---------- THE INPUT ----------
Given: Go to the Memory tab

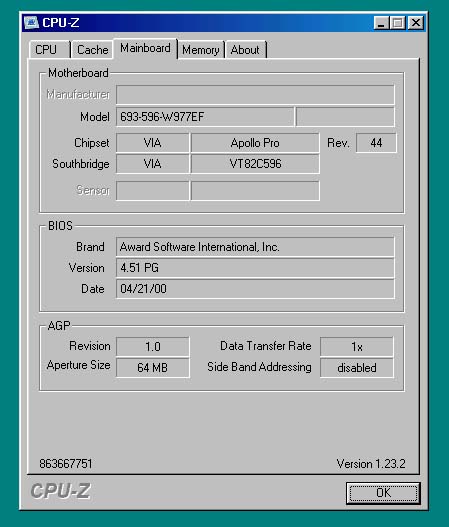Looking at the screenshot, I should tap(201, 50).
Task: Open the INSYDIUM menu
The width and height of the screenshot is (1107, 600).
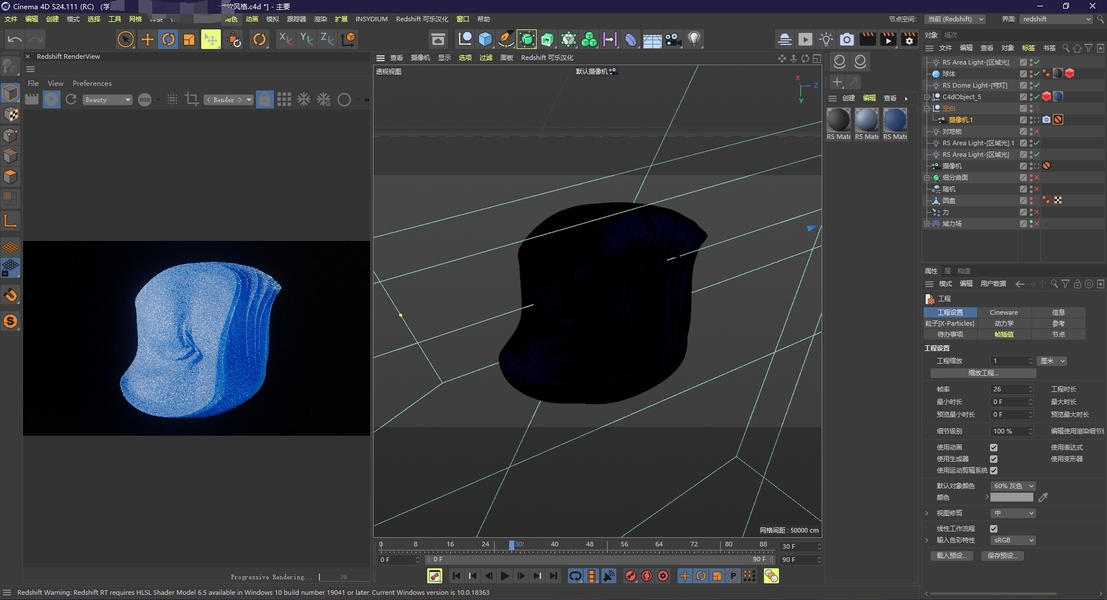Action: click(371, 19)
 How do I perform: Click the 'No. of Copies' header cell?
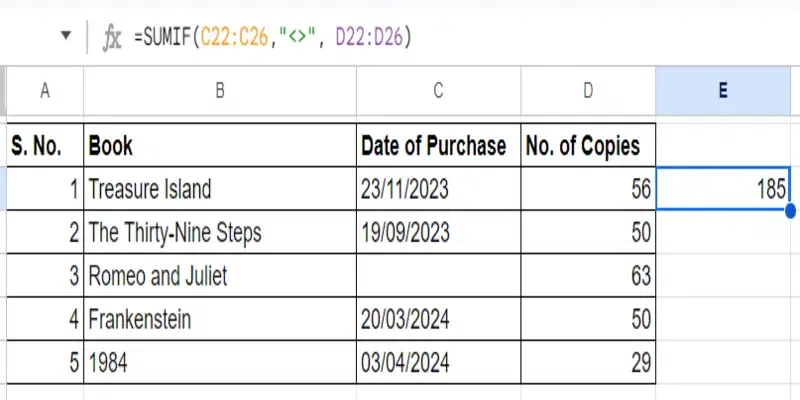[588, 146]
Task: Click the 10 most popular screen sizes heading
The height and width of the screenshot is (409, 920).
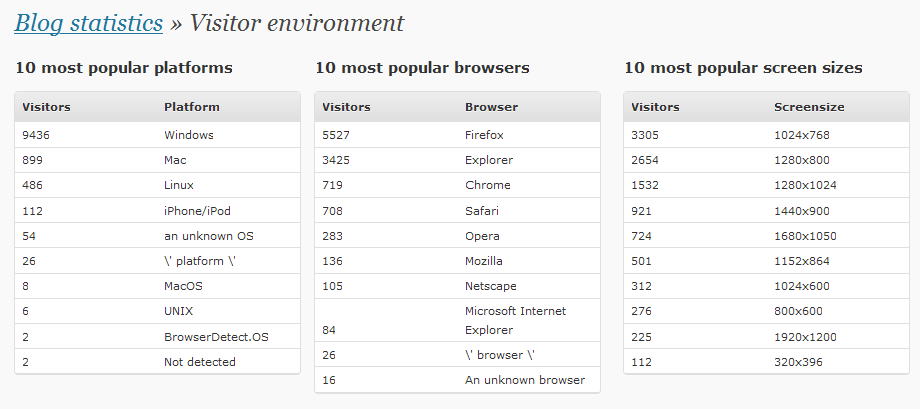Action: coord(743,68)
----------
Count the lines in the data above that contain the string "Task". Give only the number.

[ANSWER TO THE EXERCISE]
2